The Waverley Route's fate was decided at a meeting of the MCEP on 21 May chaired by Peter Shore, Secretary of State for Economic Affairs, and attended by Willie Ross, Marsh, Tom Urwin, Ray Gunter, Dick Taverne and Ernest Fernyhough.
Two supporters of the line – Antony Crosland and Lord Brown of Machrihanish – were absent. After hearing arguments on both sides, Shore summarised the committee's opinion in favour of closure throughout "as quickly as possible", noting that the effect on the movement of freight traffic would be minimal and that inconvenience for some passengers was an inevitable consequence of any closure. Following the meeting, Ross escalated the matter to the Prime Minister, Harold Wilson, begging him "to look at the cumulative consequences of our course of action on our standing in Scotland".
Marsh countered with a memorandum which stated that closure would affect "only about 200 regular travellers [...], of whom all but 30 would be adequately catered for by alternative bus services", and that the subsidy required to continue the passenger service would run into more than several million pounds per year. He was supported by Peter Shore, who sent a separate memorandum referring to the Central Borders study and its lack of support for the line. The Prime Minister replied to Ross on 5 June indicating that he saw no reason to reopen the MCEP's decision. An official statement by Richard Marsh in the House of Commons on 15 July 1968 confirmed the Waverley Route's demise.

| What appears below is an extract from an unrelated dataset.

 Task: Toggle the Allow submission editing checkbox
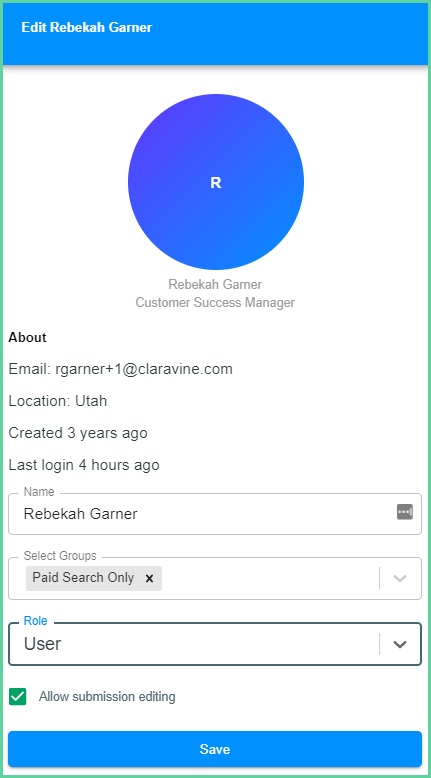tap(17, 697)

A petition against closure, with 11,678 signatures presented to the Prime Minister in December 1968 by a Hawick housewife, Madge Elliot, accompanied by David Steel and the Earl of Dalkeith, MP for Edinburgh North, was to no avail.The line closed on Monday 6 January 1969, one of 37 lines closed by Marsh during his 18-month term of office.It was the largest railway closure in the United Kingdom until the closure of the Great Central Main Line a few months later.

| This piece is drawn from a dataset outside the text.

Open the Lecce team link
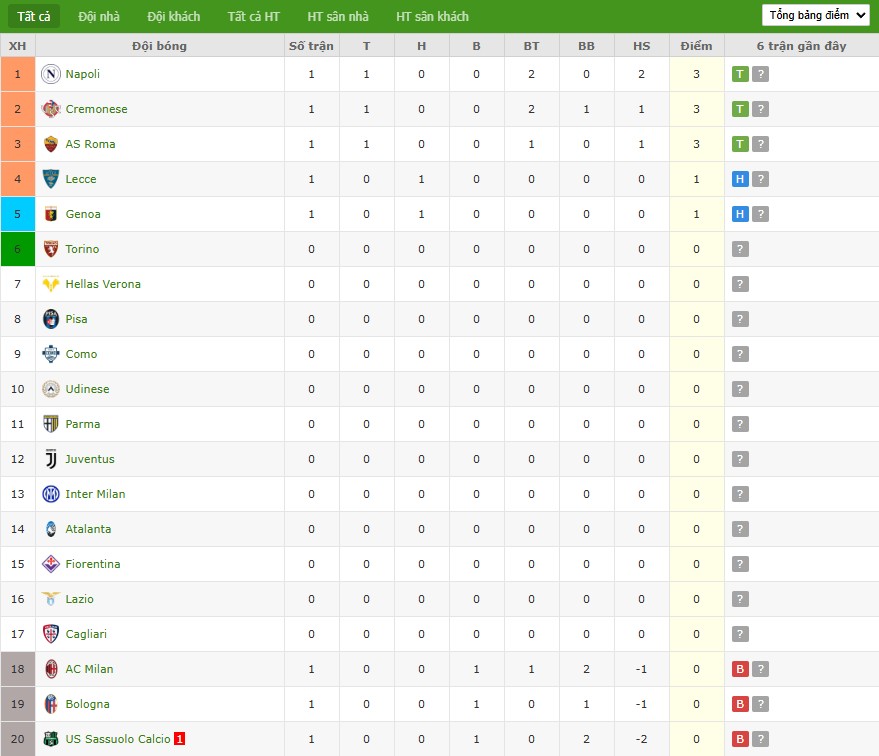 81,179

The demise of the Waverley Route contrasts with the outcome of the proposal to close the Llanelli-Craven Arms line which was considered in Summer 1969. In both cases, patronage had declined and closure would result in a large area left without rail transport. However, the decisive difference which ensured the survival of the Welsh line was the number of marginal Labour constituencies through which it ran, a fact exploited to great effect by George Thomas, Secretary of State for Wales, in his successful defence of the line.
Freight services to Hawick continued until 25 April 1969, while the Longtown-Harker section survived until August 1970 to service the Ministry of Defence munitions depot. The last section to close was the line from Millerhill junction to the National Coal Board's Butlerfield washery south of Newtongrange in June 1972. The line to Millerhill junction remained open to serve the marshalling yard and diesel depot at Millerhill, as well as to give access to the freight-only Edinburgh South Suburban lines. Two days after closure, on Wednesday 8 January, British Rail symbolically lifted a section of track at Riddings Junction in the presence of reporters and photographers.

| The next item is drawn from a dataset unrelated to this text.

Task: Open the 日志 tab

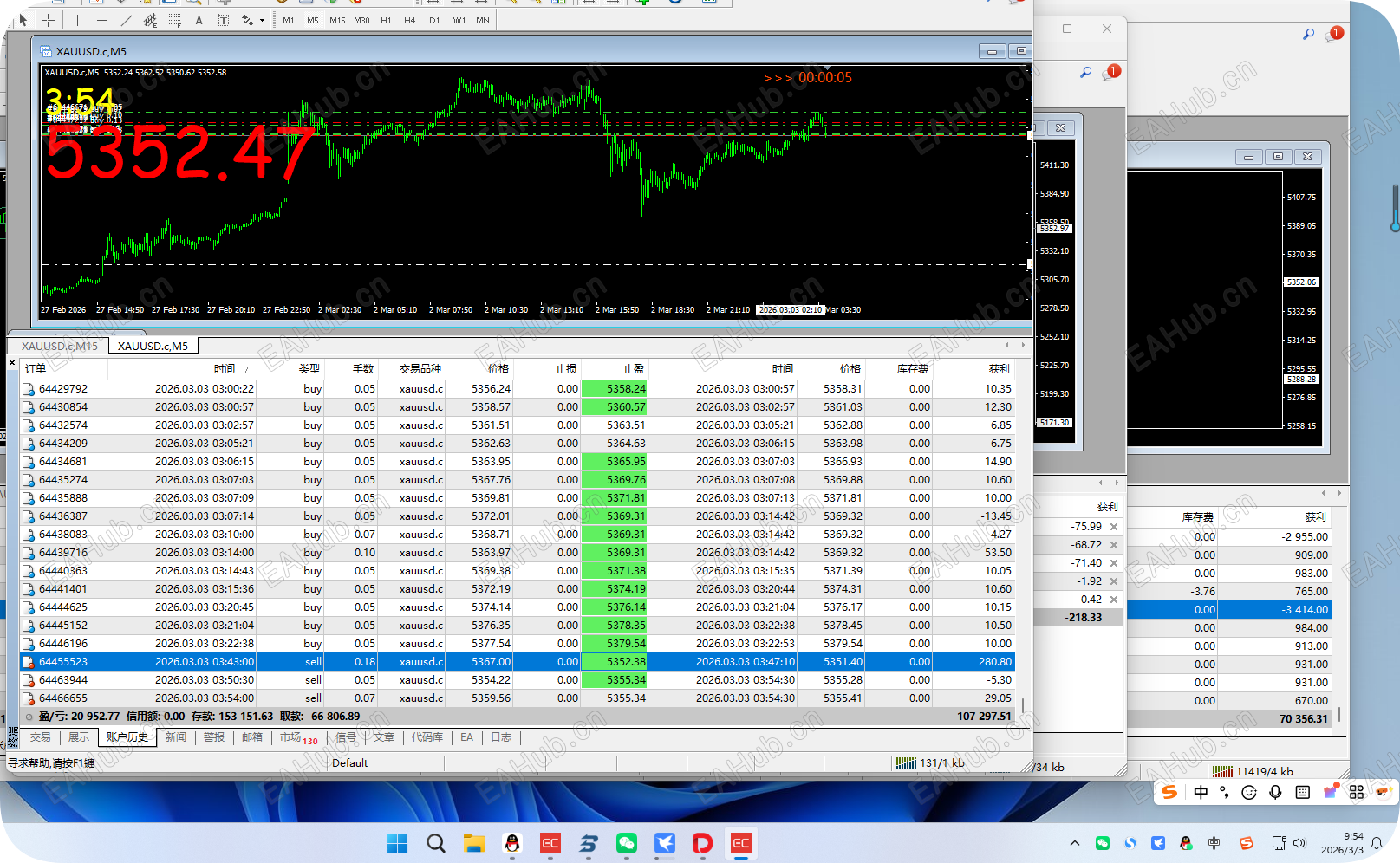Action: 501,737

Tracklifting was complete by late 1972. Negotiations for the sale of parts of the railway solum had already begun, despite a request by Lord Melgund for it to be safeguarded. Lothian Regional Council was offered the section between Millerhill and the southern Midlothian boundary for £7,000 in May 1975 but refused on account of the limited possibilities for reuse of the trackbed and the potential maintenance liability involved. The short viaduct over the Teviot in Hawick was dismantled in September 1975, with Hawick station itself becoming the site of the Teviotdale Leisure Centre, and the A7 road was realigned on parts of the solum, notably north of Heriot, by 1977. Redevelopment of the trackbed accelerated after 1984 with the construction of a small housing estate near the site of Gorebridge station, the Melrose bypass in 1988 over much of the trackbed through Melrose station, as well as further A7 improvements including the Dalkeith western bypass and the Hardengreen bypass in 2000. In 1986, the Tarras and Byreburn viaducts on the Langholm branch were demolished.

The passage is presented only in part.